There's never been any definitive evidence, nothing widely accepted as proof, that intelligent life has ever visited this planet. This is why the entire global scientific community gets excited over the prospect of finding water on another planet or moon in our solar system, because that may mean other lifeforms, even if only microbial, and then "we are not alone".

While it's statistically accepted that there must be intelligent life elsewhere in the universe, such is the number of suitable exoplanets, it's not accepted that they would have a way of getting here within any organic creature's lifetime, not unless they could exceed the speed of light, so that wormholes have to be theorised to fast track their journey by bending space and time.

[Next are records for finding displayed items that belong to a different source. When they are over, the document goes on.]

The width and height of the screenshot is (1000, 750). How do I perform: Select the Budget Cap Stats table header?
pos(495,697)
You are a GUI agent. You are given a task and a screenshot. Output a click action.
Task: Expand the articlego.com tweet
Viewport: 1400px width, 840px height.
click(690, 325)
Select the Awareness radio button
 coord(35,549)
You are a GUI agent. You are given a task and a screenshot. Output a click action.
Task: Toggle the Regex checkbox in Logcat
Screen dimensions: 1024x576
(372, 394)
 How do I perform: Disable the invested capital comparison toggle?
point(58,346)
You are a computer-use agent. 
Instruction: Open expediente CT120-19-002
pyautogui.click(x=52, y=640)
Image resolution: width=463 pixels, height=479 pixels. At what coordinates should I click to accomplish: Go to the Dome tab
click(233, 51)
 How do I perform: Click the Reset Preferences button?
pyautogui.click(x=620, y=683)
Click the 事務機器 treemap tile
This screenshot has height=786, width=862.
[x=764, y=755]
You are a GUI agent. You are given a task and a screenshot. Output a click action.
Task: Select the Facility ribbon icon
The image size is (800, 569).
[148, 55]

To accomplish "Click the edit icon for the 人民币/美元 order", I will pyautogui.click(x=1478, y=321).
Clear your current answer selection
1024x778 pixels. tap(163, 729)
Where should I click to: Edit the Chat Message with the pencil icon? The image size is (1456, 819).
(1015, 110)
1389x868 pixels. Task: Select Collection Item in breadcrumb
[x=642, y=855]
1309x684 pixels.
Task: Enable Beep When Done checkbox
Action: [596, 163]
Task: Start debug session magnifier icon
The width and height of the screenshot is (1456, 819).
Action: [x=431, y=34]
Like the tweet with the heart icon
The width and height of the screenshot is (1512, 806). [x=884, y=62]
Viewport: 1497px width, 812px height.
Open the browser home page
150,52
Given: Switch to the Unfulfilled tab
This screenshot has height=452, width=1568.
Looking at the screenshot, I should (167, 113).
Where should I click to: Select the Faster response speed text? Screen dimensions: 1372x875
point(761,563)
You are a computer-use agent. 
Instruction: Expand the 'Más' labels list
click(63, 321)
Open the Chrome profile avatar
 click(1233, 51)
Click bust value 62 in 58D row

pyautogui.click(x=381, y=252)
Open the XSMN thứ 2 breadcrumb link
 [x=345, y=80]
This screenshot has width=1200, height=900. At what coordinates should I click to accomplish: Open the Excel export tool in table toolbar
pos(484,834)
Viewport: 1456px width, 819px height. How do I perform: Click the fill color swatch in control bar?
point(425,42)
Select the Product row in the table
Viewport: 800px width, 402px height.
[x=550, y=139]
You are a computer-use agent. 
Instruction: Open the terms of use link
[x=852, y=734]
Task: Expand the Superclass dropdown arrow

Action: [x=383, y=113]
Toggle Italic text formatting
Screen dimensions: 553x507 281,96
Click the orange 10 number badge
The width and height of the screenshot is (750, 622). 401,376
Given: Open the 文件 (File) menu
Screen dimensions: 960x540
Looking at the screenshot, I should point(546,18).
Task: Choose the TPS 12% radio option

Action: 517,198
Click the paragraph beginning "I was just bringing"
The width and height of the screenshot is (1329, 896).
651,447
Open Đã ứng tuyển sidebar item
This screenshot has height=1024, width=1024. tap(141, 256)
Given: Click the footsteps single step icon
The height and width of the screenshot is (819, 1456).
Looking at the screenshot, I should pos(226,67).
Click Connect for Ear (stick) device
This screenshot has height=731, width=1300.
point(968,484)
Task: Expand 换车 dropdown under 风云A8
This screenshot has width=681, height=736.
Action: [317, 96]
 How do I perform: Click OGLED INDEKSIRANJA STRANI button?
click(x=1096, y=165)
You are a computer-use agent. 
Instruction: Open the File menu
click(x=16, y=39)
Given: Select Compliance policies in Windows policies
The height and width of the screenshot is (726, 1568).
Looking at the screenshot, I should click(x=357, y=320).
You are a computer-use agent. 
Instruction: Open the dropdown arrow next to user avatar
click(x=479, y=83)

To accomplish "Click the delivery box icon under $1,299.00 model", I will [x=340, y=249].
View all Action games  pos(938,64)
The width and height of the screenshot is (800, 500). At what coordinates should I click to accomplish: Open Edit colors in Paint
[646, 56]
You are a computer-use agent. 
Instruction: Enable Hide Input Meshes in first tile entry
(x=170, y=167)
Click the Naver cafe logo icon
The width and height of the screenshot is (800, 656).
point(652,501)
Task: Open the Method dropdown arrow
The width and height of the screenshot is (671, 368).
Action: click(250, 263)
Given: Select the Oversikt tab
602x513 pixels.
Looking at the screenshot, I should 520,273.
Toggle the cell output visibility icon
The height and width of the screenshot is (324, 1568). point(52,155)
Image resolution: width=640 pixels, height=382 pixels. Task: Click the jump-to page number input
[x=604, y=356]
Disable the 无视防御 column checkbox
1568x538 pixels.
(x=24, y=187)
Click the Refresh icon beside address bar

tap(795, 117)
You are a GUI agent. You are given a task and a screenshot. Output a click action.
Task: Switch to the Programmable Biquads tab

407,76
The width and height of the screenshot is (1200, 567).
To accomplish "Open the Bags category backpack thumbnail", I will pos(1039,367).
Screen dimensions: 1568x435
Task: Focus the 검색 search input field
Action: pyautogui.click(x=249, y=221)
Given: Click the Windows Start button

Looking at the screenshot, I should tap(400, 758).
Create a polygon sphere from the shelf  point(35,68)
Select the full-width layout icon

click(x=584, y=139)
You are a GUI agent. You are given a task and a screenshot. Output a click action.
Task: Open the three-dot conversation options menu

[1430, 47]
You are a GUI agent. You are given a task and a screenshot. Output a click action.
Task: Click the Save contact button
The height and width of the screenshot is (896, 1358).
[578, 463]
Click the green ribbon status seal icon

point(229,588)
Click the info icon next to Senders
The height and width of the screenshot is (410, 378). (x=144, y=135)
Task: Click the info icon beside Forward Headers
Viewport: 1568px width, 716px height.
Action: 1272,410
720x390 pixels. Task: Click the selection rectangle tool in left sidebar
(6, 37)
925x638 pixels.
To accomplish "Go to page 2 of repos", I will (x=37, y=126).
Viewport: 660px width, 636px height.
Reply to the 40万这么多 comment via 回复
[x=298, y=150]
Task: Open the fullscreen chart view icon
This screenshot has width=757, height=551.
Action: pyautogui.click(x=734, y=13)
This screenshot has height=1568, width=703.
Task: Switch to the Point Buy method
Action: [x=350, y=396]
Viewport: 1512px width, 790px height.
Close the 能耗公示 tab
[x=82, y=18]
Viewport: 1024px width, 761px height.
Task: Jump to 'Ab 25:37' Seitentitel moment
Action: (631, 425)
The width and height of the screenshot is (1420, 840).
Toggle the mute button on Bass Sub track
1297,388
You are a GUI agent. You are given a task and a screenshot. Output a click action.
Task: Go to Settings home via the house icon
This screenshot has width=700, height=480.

A man-made object, the Voyager spacecraft, is now outside the solar system, travelling as fast as any spacecraft humans ever devised, yet it will still take it 40,000 years to reach the nearest star .

When you have a mystery such as the DPI it's not useful to introduce another mystery in order to explain it, you're very unlikely to ever solve it if you do. It'd be like me losing my keys and because I cannot accept the simplistic explanation I tell myself the pixies had taken them. It wouldn't be a credible explanation, even if others said the same thing of their missing keys, and it wouldn't serve to help me find mine.


Hey the "Pixie theory for the DPI" i like it!


More seriously ball lightning is a well documented phenomenon and there are reports of "heat rays" emanating from it. As for aliens well there are a lot of eye witness reports of visitation but never any evidence (or hardly any). But there's no lack of evidence wrt cattle mutilations. These are subjects that need more research. Ditto crop circles.